**PROBLEM REQUIREMENTS:** An exact copy of the lines from the one containing "You are a GUI" to the end of the records below is required, and nothing else.

**SUPPLIED MATERIAL:**
◇ ◇ ◇

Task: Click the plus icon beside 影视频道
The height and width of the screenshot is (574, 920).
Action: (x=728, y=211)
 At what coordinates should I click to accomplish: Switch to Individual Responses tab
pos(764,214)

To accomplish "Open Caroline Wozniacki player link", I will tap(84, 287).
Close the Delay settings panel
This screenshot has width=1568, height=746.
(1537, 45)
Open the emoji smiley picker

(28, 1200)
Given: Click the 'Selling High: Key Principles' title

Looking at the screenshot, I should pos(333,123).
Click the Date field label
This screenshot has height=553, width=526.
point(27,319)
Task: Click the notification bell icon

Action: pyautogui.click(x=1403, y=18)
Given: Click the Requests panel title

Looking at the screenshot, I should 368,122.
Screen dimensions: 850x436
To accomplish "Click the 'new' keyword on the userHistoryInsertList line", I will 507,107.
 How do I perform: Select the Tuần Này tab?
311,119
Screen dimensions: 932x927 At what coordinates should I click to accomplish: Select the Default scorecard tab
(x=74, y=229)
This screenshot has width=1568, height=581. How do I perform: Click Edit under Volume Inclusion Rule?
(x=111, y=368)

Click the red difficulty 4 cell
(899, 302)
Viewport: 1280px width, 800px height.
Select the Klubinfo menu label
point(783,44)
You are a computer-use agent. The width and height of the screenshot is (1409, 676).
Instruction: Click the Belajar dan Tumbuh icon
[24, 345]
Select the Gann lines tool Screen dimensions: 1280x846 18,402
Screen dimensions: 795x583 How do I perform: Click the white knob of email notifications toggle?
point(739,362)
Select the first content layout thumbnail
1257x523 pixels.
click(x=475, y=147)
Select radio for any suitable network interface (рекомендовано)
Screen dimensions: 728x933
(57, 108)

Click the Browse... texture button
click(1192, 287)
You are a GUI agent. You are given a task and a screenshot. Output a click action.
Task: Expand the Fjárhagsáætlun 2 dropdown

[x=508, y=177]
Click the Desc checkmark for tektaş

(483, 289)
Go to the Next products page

◇ ◇ ◇

**EXERCISE RESPONSE:**
You are a GUI agent. You are given a task and a screenshot. Output a click action.
Task: Expand the Fjárhagsáætlun 2 dropdown

[x=508, y=177]
Click the Desc checkmark for tektaş

(483, 289)
Go to the Next products page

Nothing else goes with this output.